▸ **What to do**: Every record should be written out again in full, with no character altered.

Stored items

# # # #

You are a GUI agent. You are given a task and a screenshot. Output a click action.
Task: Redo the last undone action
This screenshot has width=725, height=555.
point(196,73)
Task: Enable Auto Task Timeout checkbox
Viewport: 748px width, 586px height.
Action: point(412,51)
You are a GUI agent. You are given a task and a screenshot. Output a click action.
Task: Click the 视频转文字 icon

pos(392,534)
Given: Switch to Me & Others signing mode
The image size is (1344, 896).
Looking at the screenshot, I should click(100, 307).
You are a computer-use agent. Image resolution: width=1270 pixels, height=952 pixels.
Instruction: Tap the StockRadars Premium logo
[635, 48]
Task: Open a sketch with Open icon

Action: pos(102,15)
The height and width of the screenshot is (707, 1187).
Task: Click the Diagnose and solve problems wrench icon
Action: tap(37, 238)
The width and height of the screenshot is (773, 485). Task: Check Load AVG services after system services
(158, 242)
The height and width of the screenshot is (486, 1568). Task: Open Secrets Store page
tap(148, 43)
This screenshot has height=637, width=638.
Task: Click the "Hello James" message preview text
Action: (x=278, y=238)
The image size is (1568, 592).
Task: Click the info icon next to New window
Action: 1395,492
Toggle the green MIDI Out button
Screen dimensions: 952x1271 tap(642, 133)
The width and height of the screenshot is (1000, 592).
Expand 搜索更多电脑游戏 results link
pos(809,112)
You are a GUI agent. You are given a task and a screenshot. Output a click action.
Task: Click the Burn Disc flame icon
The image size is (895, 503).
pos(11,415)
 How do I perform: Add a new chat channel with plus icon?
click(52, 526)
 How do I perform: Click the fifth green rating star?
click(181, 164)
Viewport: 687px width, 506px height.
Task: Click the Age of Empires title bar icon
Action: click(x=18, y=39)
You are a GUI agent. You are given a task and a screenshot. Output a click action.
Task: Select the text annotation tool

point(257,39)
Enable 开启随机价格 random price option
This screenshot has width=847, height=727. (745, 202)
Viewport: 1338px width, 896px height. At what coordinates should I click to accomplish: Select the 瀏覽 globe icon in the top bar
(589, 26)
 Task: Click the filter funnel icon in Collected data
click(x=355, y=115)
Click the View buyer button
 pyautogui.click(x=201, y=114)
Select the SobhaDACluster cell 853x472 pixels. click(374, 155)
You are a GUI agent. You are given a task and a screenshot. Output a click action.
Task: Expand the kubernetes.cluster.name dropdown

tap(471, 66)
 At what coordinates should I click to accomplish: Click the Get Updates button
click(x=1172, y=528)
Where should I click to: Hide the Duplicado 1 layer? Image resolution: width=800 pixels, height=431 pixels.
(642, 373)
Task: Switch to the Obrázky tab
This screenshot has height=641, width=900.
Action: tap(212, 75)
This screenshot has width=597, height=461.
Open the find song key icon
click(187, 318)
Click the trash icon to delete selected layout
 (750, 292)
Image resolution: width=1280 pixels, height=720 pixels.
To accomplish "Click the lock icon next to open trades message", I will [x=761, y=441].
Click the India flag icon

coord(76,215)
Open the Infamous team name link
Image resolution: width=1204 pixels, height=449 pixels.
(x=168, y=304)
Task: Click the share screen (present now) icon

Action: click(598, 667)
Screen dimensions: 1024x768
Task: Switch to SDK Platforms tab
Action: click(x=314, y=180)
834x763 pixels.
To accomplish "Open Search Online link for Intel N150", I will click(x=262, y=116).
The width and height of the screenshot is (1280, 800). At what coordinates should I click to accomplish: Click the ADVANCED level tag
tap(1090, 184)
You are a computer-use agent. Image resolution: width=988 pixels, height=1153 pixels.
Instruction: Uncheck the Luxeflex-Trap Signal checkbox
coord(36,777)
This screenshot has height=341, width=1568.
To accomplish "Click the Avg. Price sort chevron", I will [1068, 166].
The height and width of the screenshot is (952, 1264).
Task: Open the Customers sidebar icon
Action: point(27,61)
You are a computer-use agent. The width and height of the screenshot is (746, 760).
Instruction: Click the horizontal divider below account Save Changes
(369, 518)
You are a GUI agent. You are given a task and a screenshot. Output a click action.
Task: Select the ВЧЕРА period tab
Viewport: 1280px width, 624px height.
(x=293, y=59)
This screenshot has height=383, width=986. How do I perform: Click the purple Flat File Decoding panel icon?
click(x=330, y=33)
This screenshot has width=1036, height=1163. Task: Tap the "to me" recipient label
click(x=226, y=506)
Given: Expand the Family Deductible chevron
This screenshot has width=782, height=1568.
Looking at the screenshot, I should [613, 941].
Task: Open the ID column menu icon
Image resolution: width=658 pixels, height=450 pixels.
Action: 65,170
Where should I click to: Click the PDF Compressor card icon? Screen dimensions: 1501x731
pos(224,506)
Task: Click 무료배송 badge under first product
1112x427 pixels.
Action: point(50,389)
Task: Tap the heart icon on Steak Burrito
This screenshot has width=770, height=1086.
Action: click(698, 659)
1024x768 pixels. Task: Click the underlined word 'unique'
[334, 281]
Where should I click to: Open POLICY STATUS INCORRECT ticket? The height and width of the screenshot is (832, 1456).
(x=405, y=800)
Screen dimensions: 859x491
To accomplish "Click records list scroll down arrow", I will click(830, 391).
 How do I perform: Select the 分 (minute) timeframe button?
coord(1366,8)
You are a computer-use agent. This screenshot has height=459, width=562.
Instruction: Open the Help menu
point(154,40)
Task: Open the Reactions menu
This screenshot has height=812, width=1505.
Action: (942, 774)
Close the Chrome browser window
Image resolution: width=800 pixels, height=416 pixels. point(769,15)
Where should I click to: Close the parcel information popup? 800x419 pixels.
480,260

# # # #

▸ **Answer below**:
You are a GUI agent. You are given a task and a screenshot. Output a click action.
Task: Redo the last undone action
This screenshot has width=725, height=555.
point(196,73)
Task: Enable Auto Task Timeout checkbox
Viewport: 748px width, 586px height.
Action: point(412,51)
You are a GUI agent. You are given a task and a screenshot. Output a click action.
Task: Click the 视频转文字 icon

pos(392,534)
Given: Switch to Me & Others signing mode
The image size is (1344, 896).
Looking at the screenshot, I should click(100, 307).
You are a computer-use agent. Image resolution: width=1270 pixels, height=952 pixels.
Instruction: Tap the StockRadars Premium logo
[635, 48]
Task: Open a sketch with Open icon

Action: pos(102,15)
The height and width of the screenshot is (707, 1187).
Task: Click the Diagnose and solve problems wrench icon
Action: tap(37, 238)
The width and height of the screenshot is (773, 485). Task: Check Load AVG services after system services
(158, 242)
The height and width of the screenshot is (486, 1568). Task: Open Secrets Store page
tap(148, 43)
This screenshot has height=637, width=638.
Task: Click the "Hello James" message preview text
Action: (x=278, y=238)
The image size is (1568, 592).
Task: Click the info icon next to New window
Action: 1395,492
Toggle the green MIDI Out button
Screen dimensions: 952x1271 tap(642, 133)
The width and height of the screenshot is (1000, 592).
Expand 搜索更多电脑游戏 results link
pos(809,112)
You are a GUI agent. You are given a task and a screenshot. Output a click action.
Task: Click the Burn Disc flame icon
The image size is (895, 503).
pos(11,415)
 How do I perform: Add a new chat channel with plus icon?
click(52, 526)
 How do I perform: Click the fifth green rating star?
click(181, 164)
Viewport: 687px width, 506px height.
Task: Click the Age of Empires title bar icon
Action: click(x=18, y=39)
You are a GUI agent. You are given a task and a screenshot. Output a click action.
Task: Select the text annotation tool

point(257,39)
Enable 开启随机价格 random price option
This screenshot has width=847, height=727. (745, 202)
Viewport: 1338px width, 896px height. At what coordinates should I click to accomplish: Select the 瀏覽 globe icon in the top bar
(589, 26)
 Task: Click the filter funnel icon in Collected data
click(x=355, y=115)
Click the View buyer button
 pyautogui.click(x=201, y=114)
Select the SobhaDACluster cell 853x472 pixels. click(374, 155)
You are a GUI agent. You are given a task and a screenshot. Output a click action.
Task: Expand the kubernetes.cluster.name dropdown

tap(471, 66)
 At what coordinates should I click to accomplish: Click the Get Updates button
click(x=1172, y=528)
Where should I click to: Hide the Duplicado 1 layer? Image resolution: width=800 pixels, height=431 pixels.
(642, 373)
Task: Switch to the Obrázky tab
This screenshot has height=641, width=900.
Action: tap(212, 75)
This screenshot has width=597, height=461.
Open the find song key icon
click(187, 318)
Click the trash icon to delete selected layout
 (750, 292)
Image resolution: width=1280 pixels, height=720 pixels.
To accomplish "Click the lock icon next to open trades message", I will [x=761, y=441].
Click the India flag icon

coord(76,215)
Open the Infamous team name link
Image resolution: width=1204 pixels, height=449 pixels.
(x=168, y=304)
Task: Click the share screen (present now) icon

Action: click(598, 667)
Screen dimensions: 1024x768
Task: Switch to SDK Platforms tab
Action: click(x=314, y=180)
834x763 pixels.
To accomplish "Open Search Online link for Intel N150", I will click(x=262, y=116).
The width and height of the screenshot is (1280, 800). At what coordinates should I click to accomplish: Click the ADVANCED level tag
tap(1090, 184)
You are a computer-use agent. Image resolution: width=988 pixels, height=1153 pixels.
Instruction: Uncheck the Luxeflex-Trap Signal checkbox
coord(36,777)
This screenshot has height=341, width=1568.
To accomplish "Click the Avg. Price sort chevron", I will [1068, 166].
The height and width of the screenshot is (952, 1264).
Task: Open the Customers sidebar icon
Action: point(27,61)
You are a computer-use agent. The width and height of the screenshot is (746, 760).
Instruction: Click the horizontal divider below account Save Changes
(369, 518)
You are a GUI agent. You are given a task and a screenshot. Output a click action.
Task: Select the ВЧЕРА period tab
Viewport: 1280px width, 624px height.
(x=293, y=59)
This screenshot has height=383, width=986. How do I perform: Click the purple Flat File Decoding panel icon?
click(x=330, y=33)
This screenshot has width=1036, height=1163. Task: Tap the "to me" recipient label
click(x=226, y=506)
Given: Expand the Family Deductible chevron
This screenshot has width=782, height=1568.
Looking at the screenshot, I should [613, 941].
Task: Open the ID column menu icon
Image resolution: width=658 pixels, height=450 pixels.
Action: 65,170
Where should I click to: Click the PDF Compressor card icon? Screen dimensions: 1501x731
pos(224,506)
Task: Click 무료배송 badge under first product
1112x427 pixels.
Action: point(50,389)
Task: Tap the heart icon on Steak Burrito
This screenshot has width=770, height=1086.
Action: click(698, 659)
1024x768 pixels. Task: Click the underlined word 'unique'
[334, 281]
Where should I click to: Open POLICY STATUS INCORRECT ticket? The height and width of the screenshot is (832, 1456).
(x=405, y=800)
Screen dimensions: 859x491
To accomplish "Click records list scroll down arrow", I will click(830, 391).
 How do I perform: Select the 分 (minute) timeframe button?
coord(1366,8)
You are a computer-use agent. This screenshot has height=459, width=562.
Instruction: Open the Help menu
point(154,40)
Task: Open the Reactions menu
This screenshot has height=812, width=1505.
Action: (942, 774)
Close the Chrome browser window
Image resolution: width=800 pixels, height=416 pixels. point(769,15)
Where should I click to: Close the parcel information popup? 800x419 pixels.
480,260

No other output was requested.